Data to use
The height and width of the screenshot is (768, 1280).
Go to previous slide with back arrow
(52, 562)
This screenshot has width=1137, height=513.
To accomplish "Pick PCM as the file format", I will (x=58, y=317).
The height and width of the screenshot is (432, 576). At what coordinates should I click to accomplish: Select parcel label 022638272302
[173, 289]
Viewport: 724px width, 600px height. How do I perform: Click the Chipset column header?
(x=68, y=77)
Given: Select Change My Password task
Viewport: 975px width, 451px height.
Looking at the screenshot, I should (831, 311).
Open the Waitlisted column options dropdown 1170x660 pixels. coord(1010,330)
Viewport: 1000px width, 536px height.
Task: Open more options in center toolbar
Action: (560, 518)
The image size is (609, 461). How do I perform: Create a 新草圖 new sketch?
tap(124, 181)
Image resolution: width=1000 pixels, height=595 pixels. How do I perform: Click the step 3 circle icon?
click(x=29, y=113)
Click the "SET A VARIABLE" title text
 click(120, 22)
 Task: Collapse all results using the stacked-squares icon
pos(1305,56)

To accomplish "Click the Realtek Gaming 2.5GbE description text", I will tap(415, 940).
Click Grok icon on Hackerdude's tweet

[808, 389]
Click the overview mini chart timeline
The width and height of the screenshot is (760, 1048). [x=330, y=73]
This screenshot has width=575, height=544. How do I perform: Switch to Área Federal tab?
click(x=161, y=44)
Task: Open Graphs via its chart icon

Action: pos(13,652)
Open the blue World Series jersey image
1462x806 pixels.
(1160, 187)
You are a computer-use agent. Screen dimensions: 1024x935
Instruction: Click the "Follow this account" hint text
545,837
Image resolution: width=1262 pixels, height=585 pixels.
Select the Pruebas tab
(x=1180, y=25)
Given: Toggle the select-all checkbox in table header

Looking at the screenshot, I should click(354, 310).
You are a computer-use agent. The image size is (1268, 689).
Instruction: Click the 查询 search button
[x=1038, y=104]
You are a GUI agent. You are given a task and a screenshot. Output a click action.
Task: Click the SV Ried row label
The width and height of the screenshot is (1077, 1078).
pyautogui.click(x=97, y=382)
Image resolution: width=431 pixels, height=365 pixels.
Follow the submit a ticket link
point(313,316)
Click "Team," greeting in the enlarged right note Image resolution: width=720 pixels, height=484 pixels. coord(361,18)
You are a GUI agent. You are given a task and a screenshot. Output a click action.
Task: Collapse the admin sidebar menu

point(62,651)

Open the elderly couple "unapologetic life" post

Exercise objective
Go through the material and write each line out again exactly.

Written solution
The height and width of the screenshot is (768, 1280).
Go to previous slide with back arrow
(52, 562)
This screenshot has width=1137, height=513.
To accomplish "Pick PCM as the file format", I will (x=58, y=317).
The height and width of the screenshot is (432, 576). At what coordinates should I click to accomplish: Select parcel label 022638272302
[173, 289]
Viewport: 724px width, 600px height. How do I perform: Click the Chipset column header?
(x=68, y=77)
Given: Select Change My Password task
Viewport: 975px width, 451px height.
Looking at the screenshot, I should (831, 311).
Open the Waitlisted column options dropdown 1170x660 pixels. coord(1010,330)
Viewport: 1000px width, 536px height.
Task: Open more options in center toolbar
Action: (560, 518)
The image size is (609, 461). How do I perform: Create a 新草圖 new sketch?
tap(124, 181)
Image resolution: width=1000 pixels, height=595 pixels. How do I perform: Click the step 3 circle icon?
click(x=29, y=113)
Click the "SET A VARIABLE" title text
 click(120, 22)
 Task: Collapse all results using the stacked-squares icon
pos(1305,56)

To accomplish "Click the Realtek Gaming 2.5GbE description text", I will tap(415, 940).
Click Grok icon on Hackerdude's tweet

[808, 389]
Click the overview mini chart timeline
The width and height of the screenshot is (760, 1048). [x=330, y=73]
This screenshot has width=575, height=544. How do I perform: Switch to Área Federal tab?
click(x=161, y=44)
Task: Open Graphs via its chart icon

Action: pos(13,652)
Open the blue World Series jersey image
1462x806 pixels.
(1160, 187)
You are a computer-use agent. Screen dimensions: 1024x935
Instruction: Click the "Follow this account" hint text
545,837
Image resolution: width=1262 pixels, height=585 pixels.
Select the Pruebas tab
(x=1180, y=25)
Given: Toggle the select-all checkbox in table header

Looking at the screenshot, I should click(354, 310).
You are a computer-use agent. The image size is (1268, 689).
Instruction: Click the 查询 search button
[x=1038, y=104]
You are a GUI agent. You are given a task and a screenshot. Output a click action.
Task: Click the SV Ried row label
The width and height of the screenshot is (1077, 1078).
pyautogui.click(x=97, y=382)
Image resolution: width=431 pixels, height=365 pixels.
Follow the submit a ticket link
point(313,316)
Click "Team," greeting in the enlarged right note Image resolution: width=720 pixels, height=484 pixels. coord(361,18)
You are a GUI agent. You are given a task and a screenshot. Output a click action.
Task: Collapse the admin sidebar menu

point(62,651)

Open the elderly couple "unapologetic life" post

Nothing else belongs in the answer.